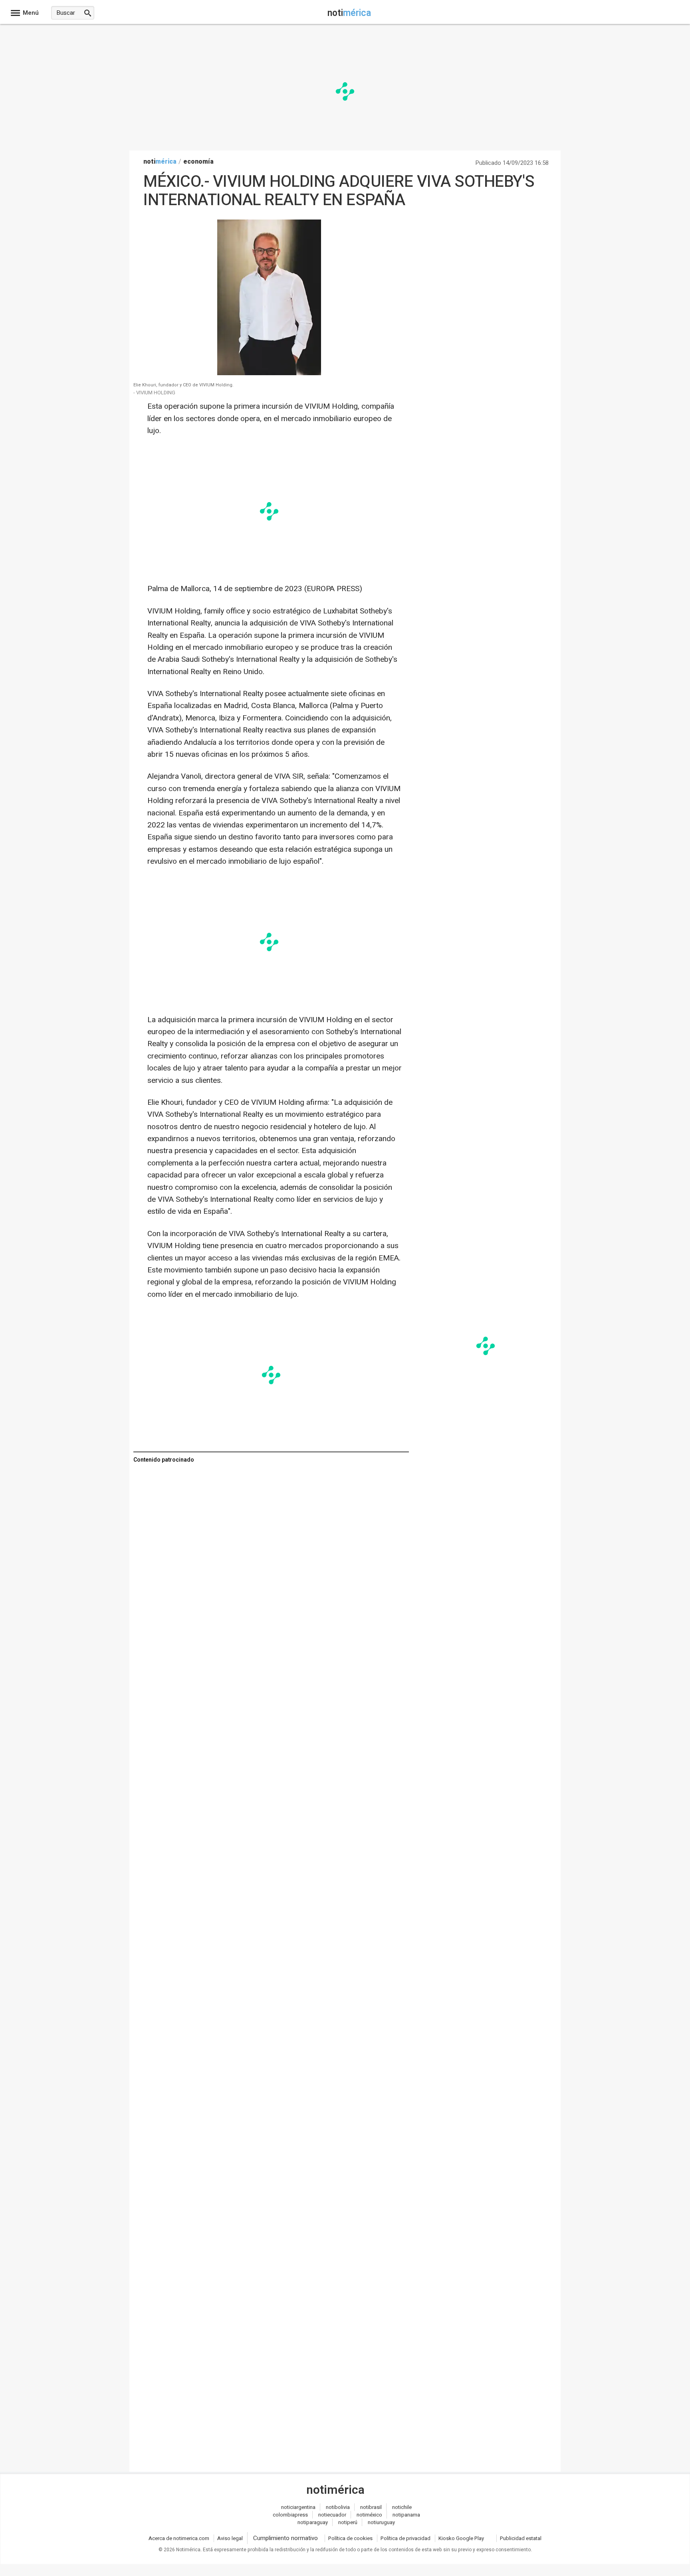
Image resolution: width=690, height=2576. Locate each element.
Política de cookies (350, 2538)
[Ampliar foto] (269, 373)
==
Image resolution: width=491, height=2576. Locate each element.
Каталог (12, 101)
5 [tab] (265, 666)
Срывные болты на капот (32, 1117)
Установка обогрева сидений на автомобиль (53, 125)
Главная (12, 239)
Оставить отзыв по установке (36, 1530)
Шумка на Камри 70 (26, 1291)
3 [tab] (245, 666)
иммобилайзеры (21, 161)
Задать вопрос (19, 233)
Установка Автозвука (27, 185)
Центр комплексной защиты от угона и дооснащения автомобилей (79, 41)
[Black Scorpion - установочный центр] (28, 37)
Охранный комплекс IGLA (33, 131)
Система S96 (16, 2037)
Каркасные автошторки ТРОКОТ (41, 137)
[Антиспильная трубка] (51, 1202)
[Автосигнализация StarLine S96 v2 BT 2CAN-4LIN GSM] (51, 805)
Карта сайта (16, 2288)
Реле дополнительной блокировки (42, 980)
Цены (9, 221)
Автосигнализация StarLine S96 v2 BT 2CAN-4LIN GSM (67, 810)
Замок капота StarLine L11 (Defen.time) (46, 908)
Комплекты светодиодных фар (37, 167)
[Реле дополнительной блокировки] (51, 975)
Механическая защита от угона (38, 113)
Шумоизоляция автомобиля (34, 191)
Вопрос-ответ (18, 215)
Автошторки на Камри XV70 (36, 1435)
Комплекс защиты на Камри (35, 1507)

Exercise details ::
Once you reach the line with "Главная (12, 239)" in the data above, copy it and every line after it exactly, up to and including the line with "Комплекс защиты на Камри (35, 1507)".

The completed task ::
Главная (12, 239)
Оставить отзыв по установке (36, 1530)
Шумка на Камри 70 (26, 1291)
3 [tab] (245, 666)
иммобилайзеры (21, 161)
Задать вопрос (19, 233)
Установка Автозвука (27, 185)
Центр комплексной защиты от угона и дооснащения автомобилей (79, 41)
[Black Scorpion - установочный центр] (28, 37)
Охранный комплекс IGLA (33, 131)
Система S96 (16, 2037)
Каркасные автошторки ТРОКОТ (41, 137)
[Антиспильная трубка] (51, 1202)
[Автосигнализация StarLine S96 v2 BT 2CAN-4LIN GSM] (51, 805)
Карта сайта (16, 2288)
Реле дополнительной блокировки (42, 980)
Цены (9, 221)
Автосигнализация StarLine S96 v2 BT 2CAN-4LIN GSM (67, 810)
Замок капота StarLine L11 (Defen.time) (46, 908)
Комплекты светодиодных фар (37, 167)
[Реле дополнительной блокировки] (51, 975)
Механическая защита от угона (38, 113)
Шумоизоляция автомобиля (34, 191)
Вопрос-ответ (18, 215)
Автошторки на Камри XV70 (36, 1435)
Комплекс защиты на Камри (35, 1507)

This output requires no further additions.